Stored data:
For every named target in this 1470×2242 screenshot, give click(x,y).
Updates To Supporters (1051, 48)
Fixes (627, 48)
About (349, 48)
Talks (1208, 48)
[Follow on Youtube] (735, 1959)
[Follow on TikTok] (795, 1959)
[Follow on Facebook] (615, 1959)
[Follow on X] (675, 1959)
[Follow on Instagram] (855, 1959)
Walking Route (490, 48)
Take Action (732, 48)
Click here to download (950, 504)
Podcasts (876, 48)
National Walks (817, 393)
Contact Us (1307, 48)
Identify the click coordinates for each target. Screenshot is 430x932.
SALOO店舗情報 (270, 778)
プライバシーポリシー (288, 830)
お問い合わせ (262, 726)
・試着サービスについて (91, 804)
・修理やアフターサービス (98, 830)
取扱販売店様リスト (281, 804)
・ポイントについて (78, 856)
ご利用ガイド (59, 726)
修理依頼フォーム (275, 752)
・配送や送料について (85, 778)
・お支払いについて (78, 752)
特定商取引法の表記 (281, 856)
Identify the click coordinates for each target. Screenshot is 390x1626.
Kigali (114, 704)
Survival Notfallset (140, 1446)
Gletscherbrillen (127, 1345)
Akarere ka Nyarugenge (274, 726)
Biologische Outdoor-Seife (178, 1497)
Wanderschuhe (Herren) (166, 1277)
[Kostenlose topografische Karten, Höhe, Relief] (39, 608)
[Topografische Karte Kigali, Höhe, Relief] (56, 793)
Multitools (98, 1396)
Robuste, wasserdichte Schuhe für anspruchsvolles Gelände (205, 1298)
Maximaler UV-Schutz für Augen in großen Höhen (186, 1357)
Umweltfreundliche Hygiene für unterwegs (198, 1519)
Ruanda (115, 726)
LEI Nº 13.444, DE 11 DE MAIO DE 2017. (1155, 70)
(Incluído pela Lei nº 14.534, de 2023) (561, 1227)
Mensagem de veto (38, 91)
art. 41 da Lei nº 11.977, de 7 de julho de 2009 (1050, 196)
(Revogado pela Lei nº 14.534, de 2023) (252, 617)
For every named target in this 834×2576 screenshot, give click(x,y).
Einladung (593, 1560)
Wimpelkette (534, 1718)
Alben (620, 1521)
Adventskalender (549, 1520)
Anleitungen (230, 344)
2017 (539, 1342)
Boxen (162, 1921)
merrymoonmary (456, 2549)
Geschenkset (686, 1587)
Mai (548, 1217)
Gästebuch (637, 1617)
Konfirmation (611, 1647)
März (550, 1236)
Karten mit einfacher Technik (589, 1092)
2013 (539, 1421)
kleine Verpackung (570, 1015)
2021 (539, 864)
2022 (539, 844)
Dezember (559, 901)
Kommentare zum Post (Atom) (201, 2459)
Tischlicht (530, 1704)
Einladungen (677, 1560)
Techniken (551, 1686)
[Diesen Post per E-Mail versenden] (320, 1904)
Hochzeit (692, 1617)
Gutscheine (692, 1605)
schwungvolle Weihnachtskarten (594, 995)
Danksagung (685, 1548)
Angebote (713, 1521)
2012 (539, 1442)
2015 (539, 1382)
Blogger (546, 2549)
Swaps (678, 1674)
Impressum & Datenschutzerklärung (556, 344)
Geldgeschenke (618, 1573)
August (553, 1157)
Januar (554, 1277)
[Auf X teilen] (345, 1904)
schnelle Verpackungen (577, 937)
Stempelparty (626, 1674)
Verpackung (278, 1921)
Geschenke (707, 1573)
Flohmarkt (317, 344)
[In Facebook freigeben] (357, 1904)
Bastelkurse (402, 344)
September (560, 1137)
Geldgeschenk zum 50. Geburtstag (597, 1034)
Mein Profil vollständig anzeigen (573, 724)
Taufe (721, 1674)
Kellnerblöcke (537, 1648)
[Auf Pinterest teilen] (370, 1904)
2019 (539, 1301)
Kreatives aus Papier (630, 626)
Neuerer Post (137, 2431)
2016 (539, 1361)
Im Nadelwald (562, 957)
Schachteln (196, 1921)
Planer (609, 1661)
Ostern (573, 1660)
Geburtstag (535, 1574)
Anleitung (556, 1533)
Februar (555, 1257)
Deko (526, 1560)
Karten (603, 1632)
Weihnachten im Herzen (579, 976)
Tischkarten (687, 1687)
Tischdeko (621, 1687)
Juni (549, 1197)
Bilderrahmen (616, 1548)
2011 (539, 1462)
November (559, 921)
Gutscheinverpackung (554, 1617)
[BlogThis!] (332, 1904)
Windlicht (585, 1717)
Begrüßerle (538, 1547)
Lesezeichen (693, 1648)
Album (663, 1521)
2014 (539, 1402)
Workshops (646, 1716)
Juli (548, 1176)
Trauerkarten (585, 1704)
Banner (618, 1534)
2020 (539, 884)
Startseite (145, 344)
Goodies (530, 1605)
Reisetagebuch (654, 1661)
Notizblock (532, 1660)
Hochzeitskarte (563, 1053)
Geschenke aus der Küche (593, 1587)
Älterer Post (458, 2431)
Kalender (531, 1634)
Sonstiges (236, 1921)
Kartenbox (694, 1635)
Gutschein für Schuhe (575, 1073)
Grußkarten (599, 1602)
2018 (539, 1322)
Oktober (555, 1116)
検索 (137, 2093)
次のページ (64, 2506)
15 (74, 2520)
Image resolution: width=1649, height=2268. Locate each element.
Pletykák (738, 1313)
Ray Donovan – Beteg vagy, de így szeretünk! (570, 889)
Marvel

WHAT YOU ARE ASKED TO DO:
In the entries above, identify every line with the string "Follow".

WRITTEN ANSWER:
[Follow on Youtube] (735, 1959)
[Follow on TikTok] (795, 1959)
[Follow on Facebook] (615, 1959)
[Follow on X] (675, 1959)
[Follow on Instagram] (855, 1959)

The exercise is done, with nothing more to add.